Two-phase commit for CI/CD jobs

The two-phase commit feature introduces a new workflow for GitLab Runner job execution that addresses timing accuracy and reliability issues in the current job assignment process.

Problem statement

In the current workflow, when a GitLab Runner requests a job, the job is immediately transitioned from pending to running state, even though the runner may still be performing preparation tasks such as:

  • Finding or provisioning execution capacity
  • Setting up the execution environment
  • Downloading dependencies

This immediate transition can lead to:

  1. Misleading job timing: Preparation time is counted as execution time
  2. Compute minute accuracy issues: Preparation time may be counted toward compute minutes
  3. Job assignment reliability: Jobs assigned to runners that go offline during preparation remain stuck until timeout

Solution: Two-phase commit

The two-phase commit feature introduces a new workflow where:

  1. Phase 1 - Job Assignment: Runner requests and receives a job, but the job remains in pending state
  2. Phase 2 - Job Acceptance: Runner completes preparation and explicitly signals readiness to start execution

Workflow comparison

Current workflow (legacy)

  1. Job created → pending state, added to ci_pending_builds
  2. Runner requests job → job assigned to runner, transitioned to running, moved from ci_pending_builds to ci_running_builds
  3. Runner executes job

New workflow (two-phase commit)

  1. Job created → pending state, added to ci_pending_builds
  2. Runner requests job → job assigned to runner, remains pending, removed from ci_pending_builds and added to Redis cache
  3. Runner performs preparation tasks
  4. Runner sends keep-alive signals (optional) and GitLab checks against Redis cache
  5. Runner signals acceptance → job transitioned to running (entry created in ci_running_builds)
  6. Runner executes job

Implementation details

Runner feature detection

Runners that support two-phase commit must include the feature in their capabilities:

{
  "info": {
    "features": {
      "two_phase_job_commit": true
    }
  }
}

API endpoints

Job request (modified)

  • Endpoint: POST /api/v4/jobs/request
  • Behavior:
    • For runners with two_phase_job_commit: Job assigned but remains pending
    • For legacy runners: Job assigned and transitioned to running (unchanged)

Job status update (modified)

  • Endpoint: PUT /api/v4/jobs/:id
  • Parameters:
    • token: Job authentication token
    • state: Job state - for two-phase commit workflow, supports pending (keep-alive) and running (ready to start)
  • Behavior:
    • state=pending: Keep-alive signal during preparation (returns 200 OK)
    • state=running: Runner ready to start execution (transitions job to running)
    • Other states: Regular job completion (success, failed, etc.)
  • Responses:
    • 200 OK: Status updated successfully
    • 409 Conflict: Job not in expected state for running transition
    • 400 Bad Request: Invalid parameters

Database changes

No database schema changes are required.
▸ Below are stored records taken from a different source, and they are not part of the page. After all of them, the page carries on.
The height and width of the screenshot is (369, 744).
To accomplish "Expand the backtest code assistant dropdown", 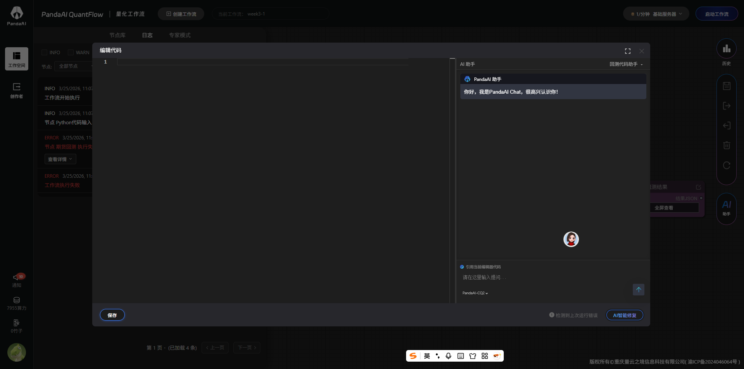I will click(626, 64).
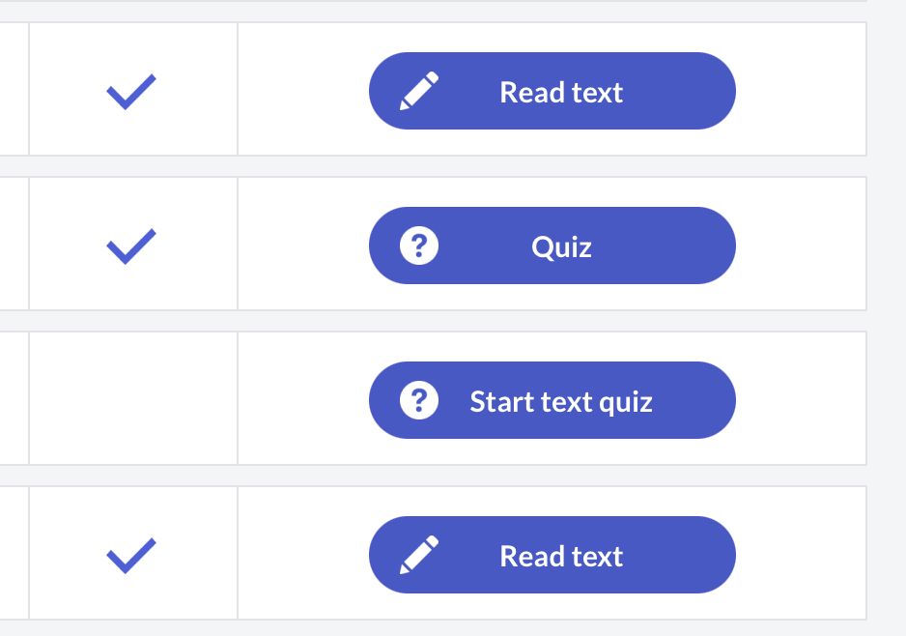
Task: Click the cut-off left cell of the bottom row
Action: click(x=14, y=553)
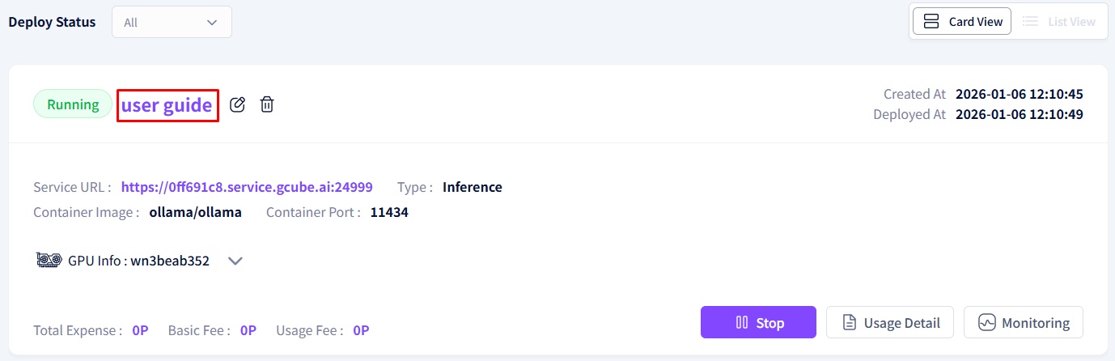
Task: Click the Usage Fee 0P value
Action: coord(361,330)
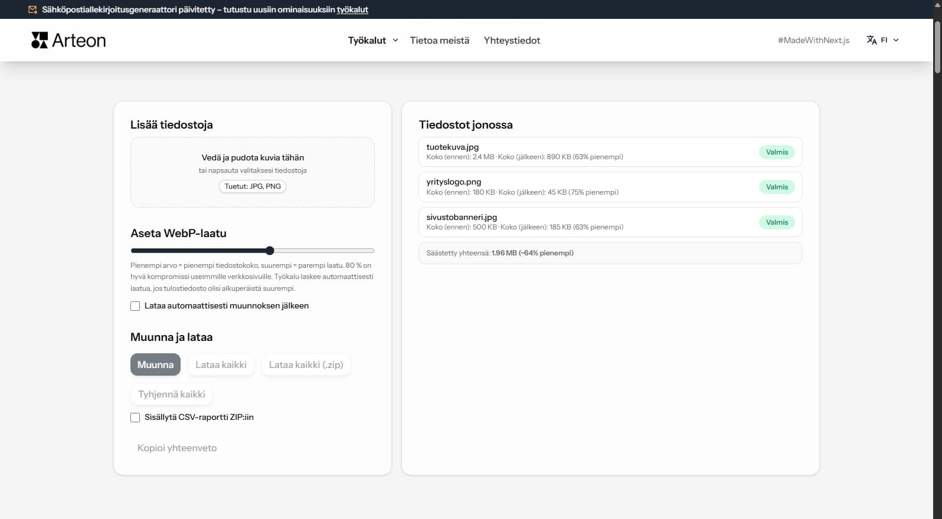The height and width of the screenshot is (519, 942).
Task: Download all as zip with Lataa kaikki (.zip)
Action: click(306, 364)
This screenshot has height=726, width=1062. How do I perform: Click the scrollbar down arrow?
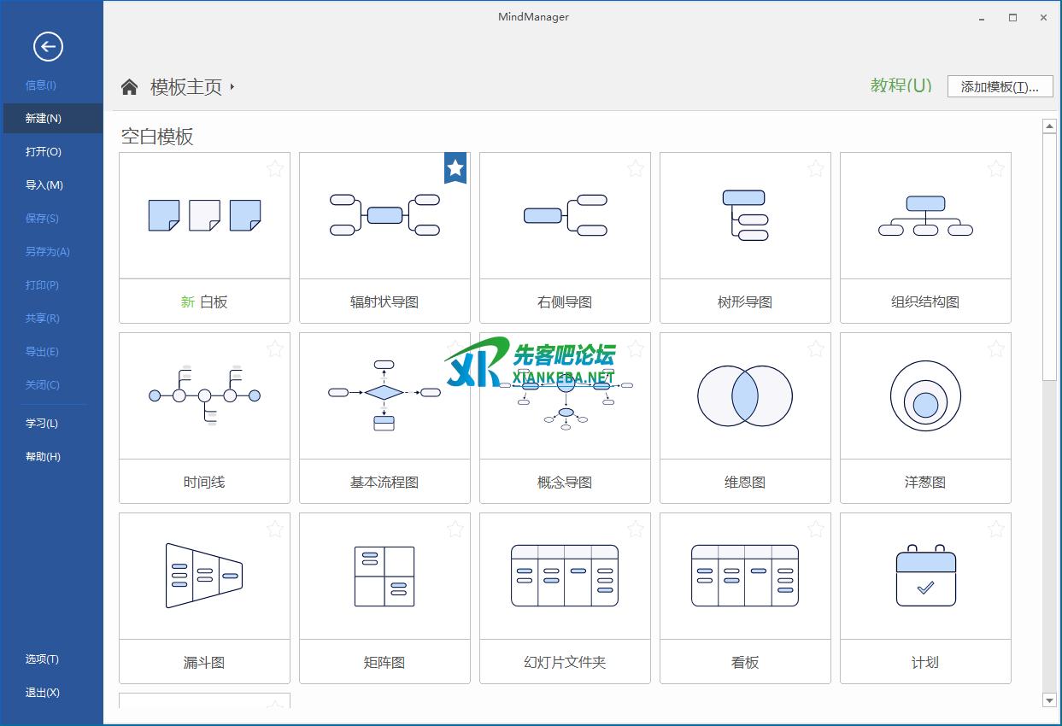coord(1050,700)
The implementation uses existing fields and state transitions.

State management

Job states

  • pending: Job is waiting for runner or runner is preparing
  • running: Job is actively being executed by runner
  • Other states: Unchanged

Queue management

  • Jobs are removed from ci_pending_builds when assigned to a runner (both workflows)
  • For two-phase commit: Job remains pending until runner acceptance or a timeout
  • For legacy: Job transitions to running immediately

Backward compatibility

The feature is fully backward compatible:

  • Legacy runners continue to work with the existing workflow
  • New runners can opt-in to two-phase commit by declaring the feature
  • No changes required for existing GitLab installations

GitLab configuration

No configuration changes are required. The feature is automatically available when runners declare support for it.

Monitoring and observability

Metrics

  • Existing job timing metrics remain unchanged
  • New metrics may be added for preparation time tracking
  • Runner heartbeat metrics continue to work

Logging

  • Job assignment events are logged with two-phase commit context
  • Runner provisioning status updates are logged
  • Existing job execution logs are unchanged

Testing

The feature includes comprehensive test coverage:

  • Unit tests for service logic
  • API endpoint tests
  • Integration tests for full workflow
  • Backward compatibility tests

Future enhancements

While not implemented in the initial version, the two-phase commit foundation enables:

  1. Job Declination: Runners could decline jobs they cannot execute
  2. Timeout Handling: Automatic job reassignment if runners don’t accept within a timeout
  3. Smart Routing: Router daemons could use the two-phase commit for more efficient job distribution
  4. Preparation Time Tracking: Separate tracking of preparation vs. execution time

Security considerations

  • Job tokens remain valid during the preparation phase
  • Runner authentication is required for all provisioning status updates
  • No additional security risks are introduced

Performance impact

  • Minimal performance impact on existing workflows
  • Slight reduction in database load due to fewer state transitions for two-phase commit jobs
  • No impact on job execution performance

Migration path

  1. Phase 1: Deploy GitLab with two-phase commit support (backward compatible)
  2. Phase 2: Update runners to support two-phase commit feature
  3. Phase 3: Monitor and optimize based on usage patterns

No forced migration is required - runners can adopt the feature at their own pace.